Like, heart pumping, jittery eyed nervous.
Mere and I hunkered down and scoped out the restaurant. Lots of middle-aged couples and friend dates. I ordered a meal that was essentially fried tofu drenched in spicy peanut butter (amazing, obviously) and waited for a young family.
And then, ambling across the parking lot, came a young mom and dad, the cutest, most round-headed toddler, a sulky tween and a tiny little grandma.
We dawdled over our food for a bit longer (one can’t rush fried peanut butter tofu) and when our waitress brought over our check, I told her I’d also like to pay the check for the table with the cute baby.
“Do you know them?”
“Why do you want to pay for their meal?”
“I just think their baby is really cute?”
“And it would be a nice thing to do? And also it’s a secret. Please don’t tell them.”
Our waitress was 70% confused, 30% nonplussed, but eventually brought over their check and I paid it…and then practically ran out of the restaurant in a panic that they’d figure out what had happened and try to talk to us. I was so flustered I tried to unlock the wrong red hatchback in the parking lot!
Was it fun and rewarding and oddly nerve wracking? Yes.

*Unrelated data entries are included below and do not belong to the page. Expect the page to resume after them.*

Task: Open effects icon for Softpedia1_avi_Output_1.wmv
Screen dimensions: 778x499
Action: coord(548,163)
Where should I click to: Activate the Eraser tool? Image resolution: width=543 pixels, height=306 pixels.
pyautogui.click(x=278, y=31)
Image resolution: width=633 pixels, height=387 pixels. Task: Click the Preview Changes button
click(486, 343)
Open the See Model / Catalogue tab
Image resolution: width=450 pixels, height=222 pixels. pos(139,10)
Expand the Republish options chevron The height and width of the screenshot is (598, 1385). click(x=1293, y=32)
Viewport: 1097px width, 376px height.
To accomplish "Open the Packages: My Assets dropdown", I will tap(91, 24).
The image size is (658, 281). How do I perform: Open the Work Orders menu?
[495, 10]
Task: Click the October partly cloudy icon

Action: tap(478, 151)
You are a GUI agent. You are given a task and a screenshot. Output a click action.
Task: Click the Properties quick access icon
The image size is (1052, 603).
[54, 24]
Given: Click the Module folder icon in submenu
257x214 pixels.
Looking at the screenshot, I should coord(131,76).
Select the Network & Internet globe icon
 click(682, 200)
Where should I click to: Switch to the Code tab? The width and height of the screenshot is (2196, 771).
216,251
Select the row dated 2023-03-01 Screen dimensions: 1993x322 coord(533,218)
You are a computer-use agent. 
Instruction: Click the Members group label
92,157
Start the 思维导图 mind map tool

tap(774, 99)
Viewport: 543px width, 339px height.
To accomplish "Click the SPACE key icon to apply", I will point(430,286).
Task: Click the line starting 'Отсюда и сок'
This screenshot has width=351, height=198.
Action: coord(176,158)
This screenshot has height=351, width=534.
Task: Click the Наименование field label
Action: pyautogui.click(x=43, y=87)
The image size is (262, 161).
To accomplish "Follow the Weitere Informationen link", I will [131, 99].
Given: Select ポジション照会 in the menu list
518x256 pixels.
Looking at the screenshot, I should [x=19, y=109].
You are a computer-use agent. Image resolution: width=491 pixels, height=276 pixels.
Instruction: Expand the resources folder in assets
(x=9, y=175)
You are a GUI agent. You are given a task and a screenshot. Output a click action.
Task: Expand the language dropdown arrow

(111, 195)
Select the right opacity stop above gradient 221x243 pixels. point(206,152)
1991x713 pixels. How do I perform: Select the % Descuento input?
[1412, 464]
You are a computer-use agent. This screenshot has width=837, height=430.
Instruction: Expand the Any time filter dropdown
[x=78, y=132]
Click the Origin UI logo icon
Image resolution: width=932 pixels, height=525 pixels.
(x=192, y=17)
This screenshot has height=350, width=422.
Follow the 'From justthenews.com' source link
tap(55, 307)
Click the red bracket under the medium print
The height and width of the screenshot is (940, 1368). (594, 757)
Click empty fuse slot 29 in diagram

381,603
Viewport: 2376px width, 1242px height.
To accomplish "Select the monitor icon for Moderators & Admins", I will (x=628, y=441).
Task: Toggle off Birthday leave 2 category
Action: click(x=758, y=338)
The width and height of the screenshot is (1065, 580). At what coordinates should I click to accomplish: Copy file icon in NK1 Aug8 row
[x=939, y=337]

Would I do it again? Prooooooobably not. If you’re someone who abides by a value set of ‘the greatest good for the greatest number’ you can probably help a lot more people for the same amount of money by giving food gift cards to people who are homeless or you know to be struggling.
But as a one-time adventure? Absolutely. Even if the whole thing is so scary you try to get into the wrong car.